Normally if I’m working on an outbreak response I won’t be in Cambridge. My research often requires me to travel many thousands of miles in order to observe or participate in a response. Watching one unfold from my own apartment, here in Cambridge, is a novel experience for me.
I’m currently participating in several COVID-19-related projects. The one I’m most involved with is a COVID-19 surveillance platform, which I’m developing with Emma Glennon and Dr Olivier Restif in the Vet School, in collaboration with a number of researchers across Europe, North America and Africa. The platform is aimed at helping public health officials working in resource-limited settings to rapidly detect potential COVID-19 outbreaks.
My research usually involves ethnographic observation, which means directly watching and documenting an outbreak response as it unfolds. This helps us to understand the factors that informed its trajectory and thus its overall effectiveness. With our larger surveillance platform project, I’m now doing more coordination and administrative work. In some ways this is nice, as I get to work closely with our research partners and funders. The drawback is that I’m not taking full advantage of the opportunity to directly observe a pandemic response unfolding.

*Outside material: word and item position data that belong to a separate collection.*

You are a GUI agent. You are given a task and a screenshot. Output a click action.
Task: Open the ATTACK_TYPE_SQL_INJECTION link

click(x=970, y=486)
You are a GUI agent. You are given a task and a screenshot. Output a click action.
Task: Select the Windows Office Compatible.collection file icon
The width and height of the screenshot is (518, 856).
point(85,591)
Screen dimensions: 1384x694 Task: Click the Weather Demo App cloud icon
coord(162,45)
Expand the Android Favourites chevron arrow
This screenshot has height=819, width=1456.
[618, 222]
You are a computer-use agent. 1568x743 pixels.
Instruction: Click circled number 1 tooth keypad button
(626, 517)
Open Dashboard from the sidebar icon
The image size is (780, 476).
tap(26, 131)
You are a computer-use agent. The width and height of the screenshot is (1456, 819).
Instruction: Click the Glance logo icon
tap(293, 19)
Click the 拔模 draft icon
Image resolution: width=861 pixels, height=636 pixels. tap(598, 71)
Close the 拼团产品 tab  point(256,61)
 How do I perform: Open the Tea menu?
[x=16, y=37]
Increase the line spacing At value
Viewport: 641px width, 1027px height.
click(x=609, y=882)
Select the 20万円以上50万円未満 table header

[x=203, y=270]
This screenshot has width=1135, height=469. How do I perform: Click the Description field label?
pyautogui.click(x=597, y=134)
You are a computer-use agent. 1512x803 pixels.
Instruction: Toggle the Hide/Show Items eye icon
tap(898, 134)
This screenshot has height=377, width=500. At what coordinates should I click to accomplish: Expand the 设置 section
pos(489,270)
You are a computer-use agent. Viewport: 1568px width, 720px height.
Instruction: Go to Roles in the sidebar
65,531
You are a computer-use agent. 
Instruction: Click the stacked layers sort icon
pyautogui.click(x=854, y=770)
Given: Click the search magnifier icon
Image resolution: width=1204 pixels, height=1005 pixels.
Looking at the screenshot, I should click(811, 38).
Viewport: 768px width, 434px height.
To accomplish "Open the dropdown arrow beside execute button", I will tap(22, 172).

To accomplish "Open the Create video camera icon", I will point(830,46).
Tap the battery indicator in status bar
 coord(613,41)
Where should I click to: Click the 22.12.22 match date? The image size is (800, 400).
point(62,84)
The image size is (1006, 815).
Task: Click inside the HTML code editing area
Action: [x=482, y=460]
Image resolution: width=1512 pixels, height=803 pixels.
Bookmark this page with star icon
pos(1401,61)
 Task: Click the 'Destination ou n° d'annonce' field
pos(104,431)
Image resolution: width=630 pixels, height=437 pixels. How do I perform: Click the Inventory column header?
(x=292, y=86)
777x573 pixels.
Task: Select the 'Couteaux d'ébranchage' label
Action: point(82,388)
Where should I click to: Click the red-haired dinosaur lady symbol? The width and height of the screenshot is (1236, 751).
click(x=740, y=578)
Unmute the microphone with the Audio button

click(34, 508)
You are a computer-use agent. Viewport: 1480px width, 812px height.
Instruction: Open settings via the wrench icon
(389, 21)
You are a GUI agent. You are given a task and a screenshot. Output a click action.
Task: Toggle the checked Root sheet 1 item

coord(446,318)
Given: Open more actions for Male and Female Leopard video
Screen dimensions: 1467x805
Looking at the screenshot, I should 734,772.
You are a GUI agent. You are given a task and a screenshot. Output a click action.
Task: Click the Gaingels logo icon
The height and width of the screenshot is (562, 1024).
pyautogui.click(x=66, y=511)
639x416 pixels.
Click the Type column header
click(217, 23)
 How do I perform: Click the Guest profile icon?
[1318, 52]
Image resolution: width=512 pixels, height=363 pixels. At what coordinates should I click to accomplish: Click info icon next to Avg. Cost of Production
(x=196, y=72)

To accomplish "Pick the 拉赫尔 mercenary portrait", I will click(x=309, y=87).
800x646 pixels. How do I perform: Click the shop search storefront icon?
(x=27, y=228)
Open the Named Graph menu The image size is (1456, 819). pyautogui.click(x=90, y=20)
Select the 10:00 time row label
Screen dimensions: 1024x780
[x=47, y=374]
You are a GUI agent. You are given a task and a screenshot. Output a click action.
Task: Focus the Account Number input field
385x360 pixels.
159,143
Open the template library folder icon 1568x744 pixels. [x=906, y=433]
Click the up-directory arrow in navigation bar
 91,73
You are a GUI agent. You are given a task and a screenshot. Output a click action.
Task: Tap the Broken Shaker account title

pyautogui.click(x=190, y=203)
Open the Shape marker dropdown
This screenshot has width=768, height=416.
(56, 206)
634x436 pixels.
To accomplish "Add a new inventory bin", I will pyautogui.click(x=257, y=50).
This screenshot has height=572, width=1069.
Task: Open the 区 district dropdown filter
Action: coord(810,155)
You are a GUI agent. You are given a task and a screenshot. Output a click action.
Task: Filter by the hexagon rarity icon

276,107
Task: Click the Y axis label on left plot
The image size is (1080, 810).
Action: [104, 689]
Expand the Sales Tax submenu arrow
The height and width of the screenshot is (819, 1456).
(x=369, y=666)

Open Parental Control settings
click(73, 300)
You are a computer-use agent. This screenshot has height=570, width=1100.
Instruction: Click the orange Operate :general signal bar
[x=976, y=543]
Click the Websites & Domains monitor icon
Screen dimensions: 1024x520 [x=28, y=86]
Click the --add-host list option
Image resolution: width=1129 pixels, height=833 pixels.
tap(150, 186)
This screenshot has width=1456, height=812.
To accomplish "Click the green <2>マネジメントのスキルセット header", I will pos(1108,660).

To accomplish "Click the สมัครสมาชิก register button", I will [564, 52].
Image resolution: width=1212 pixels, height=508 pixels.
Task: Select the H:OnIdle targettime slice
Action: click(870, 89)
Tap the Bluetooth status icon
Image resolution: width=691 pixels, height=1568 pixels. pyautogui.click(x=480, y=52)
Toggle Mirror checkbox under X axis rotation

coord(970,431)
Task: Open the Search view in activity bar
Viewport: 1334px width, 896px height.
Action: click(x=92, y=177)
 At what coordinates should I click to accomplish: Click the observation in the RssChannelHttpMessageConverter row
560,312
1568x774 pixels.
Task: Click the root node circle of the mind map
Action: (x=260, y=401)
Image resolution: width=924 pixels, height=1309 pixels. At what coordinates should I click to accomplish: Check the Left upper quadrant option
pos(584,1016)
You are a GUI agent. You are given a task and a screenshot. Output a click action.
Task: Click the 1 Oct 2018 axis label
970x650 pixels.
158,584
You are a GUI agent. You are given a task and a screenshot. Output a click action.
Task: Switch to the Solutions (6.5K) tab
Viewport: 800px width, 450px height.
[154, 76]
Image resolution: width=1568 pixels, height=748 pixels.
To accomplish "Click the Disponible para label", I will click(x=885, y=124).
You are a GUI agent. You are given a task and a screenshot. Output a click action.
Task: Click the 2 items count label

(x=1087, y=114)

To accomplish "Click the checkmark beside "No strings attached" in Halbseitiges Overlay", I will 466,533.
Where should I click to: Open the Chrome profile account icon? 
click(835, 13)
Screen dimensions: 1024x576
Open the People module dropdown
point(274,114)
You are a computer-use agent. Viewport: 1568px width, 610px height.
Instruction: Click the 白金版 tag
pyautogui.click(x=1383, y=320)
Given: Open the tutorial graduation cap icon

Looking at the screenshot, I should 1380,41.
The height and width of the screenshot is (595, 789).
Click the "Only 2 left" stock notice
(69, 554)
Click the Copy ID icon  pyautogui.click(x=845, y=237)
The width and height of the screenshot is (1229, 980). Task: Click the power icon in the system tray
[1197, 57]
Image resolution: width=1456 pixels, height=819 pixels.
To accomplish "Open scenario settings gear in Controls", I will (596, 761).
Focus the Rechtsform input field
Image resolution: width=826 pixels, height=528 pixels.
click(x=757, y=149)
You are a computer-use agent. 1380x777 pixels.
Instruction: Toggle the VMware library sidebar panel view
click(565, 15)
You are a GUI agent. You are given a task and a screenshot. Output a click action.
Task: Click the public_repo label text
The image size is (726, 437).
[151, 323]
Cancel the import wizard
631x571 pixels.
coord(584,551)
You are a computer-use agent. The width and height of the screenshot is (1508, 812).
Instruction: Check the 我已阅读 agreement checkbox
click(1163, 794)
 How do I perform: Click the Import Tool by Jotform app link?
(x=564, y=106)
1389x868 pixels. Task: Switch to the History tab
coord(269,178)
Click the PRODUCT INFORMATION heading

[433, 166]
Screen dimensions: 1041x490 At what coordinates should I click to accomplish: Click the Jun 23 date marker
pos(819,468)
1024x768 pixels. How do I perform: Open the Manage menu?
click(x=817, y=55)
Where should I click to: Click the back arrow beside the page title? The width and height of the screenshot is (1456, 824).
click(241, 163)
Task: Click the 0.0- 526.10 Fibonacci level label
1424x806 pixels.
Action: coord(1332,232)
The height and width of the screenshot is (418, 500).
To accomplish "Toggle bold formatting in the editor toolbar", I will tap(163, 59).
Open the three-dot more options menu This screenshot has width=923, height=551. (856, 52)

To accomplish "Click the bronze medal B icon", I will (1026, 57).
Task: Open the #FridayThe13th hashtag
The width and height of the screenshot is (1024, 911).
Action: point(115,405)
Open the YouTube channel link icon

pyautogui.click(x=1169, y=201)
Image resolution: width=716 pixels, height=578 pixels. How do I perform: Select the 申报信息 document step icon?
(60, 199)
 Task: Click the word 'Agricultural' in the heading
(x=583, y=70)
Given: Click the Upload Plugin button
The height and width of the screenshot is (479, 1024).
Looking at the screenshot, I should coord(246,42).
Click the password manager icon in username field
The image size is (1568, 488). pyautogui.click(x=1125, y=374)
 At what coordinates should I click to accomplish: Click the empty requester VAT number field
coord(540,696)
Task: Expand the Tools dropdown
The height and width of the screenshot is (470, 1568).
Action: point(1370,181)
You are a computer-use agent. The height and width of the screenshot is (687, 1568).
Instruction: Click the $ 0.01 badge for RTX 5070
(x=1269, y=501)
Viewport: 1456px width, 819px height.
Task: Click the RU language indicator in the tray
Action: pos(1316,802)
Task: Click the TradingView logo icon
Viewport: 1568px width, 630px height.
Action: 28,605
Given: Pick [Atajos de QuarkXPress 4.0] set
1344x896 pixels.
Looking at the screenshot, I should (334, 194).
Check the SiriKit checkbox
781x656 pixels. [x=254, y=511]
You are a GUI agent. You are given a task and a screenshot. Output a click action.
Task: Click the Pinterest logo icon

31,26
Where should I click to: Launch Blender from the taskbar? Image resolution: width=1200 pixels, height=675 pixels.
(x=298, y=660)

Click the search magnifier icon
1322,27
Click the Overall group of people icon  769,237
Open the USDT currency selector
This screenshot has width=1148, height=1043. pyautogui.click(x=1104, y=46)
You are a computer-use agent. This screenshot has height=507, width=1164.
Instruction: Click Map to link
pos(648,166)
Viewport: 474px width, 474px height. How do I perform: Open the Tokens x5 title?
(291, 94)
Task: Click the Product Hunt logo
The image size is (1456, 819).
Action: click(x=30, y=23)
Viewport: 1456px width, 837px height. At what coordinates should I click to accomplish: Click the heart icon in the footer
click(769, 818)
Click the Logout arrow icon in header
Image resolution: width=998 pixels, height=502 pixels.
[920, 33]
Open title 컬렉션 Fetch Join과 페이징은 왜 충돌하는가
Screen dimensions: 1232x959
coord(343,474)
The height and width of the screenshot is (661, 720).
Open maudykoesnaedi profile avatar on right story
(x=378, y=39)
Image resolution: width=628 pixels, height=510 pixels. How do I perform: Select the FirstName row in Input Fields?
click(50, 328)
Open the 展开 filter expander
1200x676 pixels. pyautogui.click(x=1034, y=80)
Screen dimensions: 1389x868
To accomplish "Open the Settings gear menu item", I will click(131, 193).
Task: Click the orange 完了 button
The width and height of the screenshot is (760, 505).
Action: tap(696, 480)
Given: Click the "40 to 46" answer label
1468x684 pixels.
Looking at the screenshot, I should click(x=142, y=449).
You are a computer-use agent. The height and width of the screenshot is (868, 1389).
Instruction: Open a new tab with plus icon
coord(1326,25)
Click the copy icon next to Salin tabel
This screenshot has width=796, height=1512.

Mounting an effective response to this pandemic will be extremely difficult because of variable information about how the disease is affecting different populations. Surveillance data informs response efforts by telling us where the disease is, who is being affected, and how well our interventions are going. Populations already well served by health systems – often groups of higher socio-economic status – tend to be captured by surveillance. Other groups, for instance rural sub-Saharan populations or minorities living in large North American cities, are just not visible in the same way. It is often only after the fact that we can estimate the damage in these populations.
As part of the Disease Dynamics Unit I have always enjoyed a supportive University research community. What’s caught me by surprise during the COVID-19 pandemic has been the extent of my colleagues’ commitment to helping me and my collaborators see our COVID-19 surveillance platform realised. For instance, with the unprecedented amount of email traffic I’ve inevitably overlooked important funding opportunities. But whenever this has occurred a colleague has stepped in, or taken the time to draw my attention to it. Knowing that people have your back in that way is hugely sustaining.
Medical anthropology can help us be better prepared for ‘the next time’. The trajectory of a particular outbreak response is determined by a mix of political, social and ecological factors. Often these larger forces are the sum of seemingly innocuous personal undertakings by the population affected by the outbreak, and the public health professionals and other decision-makers charged with containing it. Medical anthropology enables us to locate and understand these influential, easily overlooked, moments of discretion. It can help us understand the gap between how we had imagined our outbreak surveillance and response systems would manage the COVID-19 pandemic, and what actually happened.
I hope that interdisciplinary research like mine will be better funded in the future. Since the late 1980s there has been an emphasis on reactive responses, and technological solutions to emerging infectious disease threats. Research and development into novel vaccines, surveillance technologies and targeted treatments are often prioritised. These all have a place in disease control, but their power is limited in the absence of basic public health infrastructure, or in societies with significant social inequality.
Freya Jephcott is a Research Fellow at Cambridge University’s Disease Dynamics Unit, in the Department of Veterinary Medicine.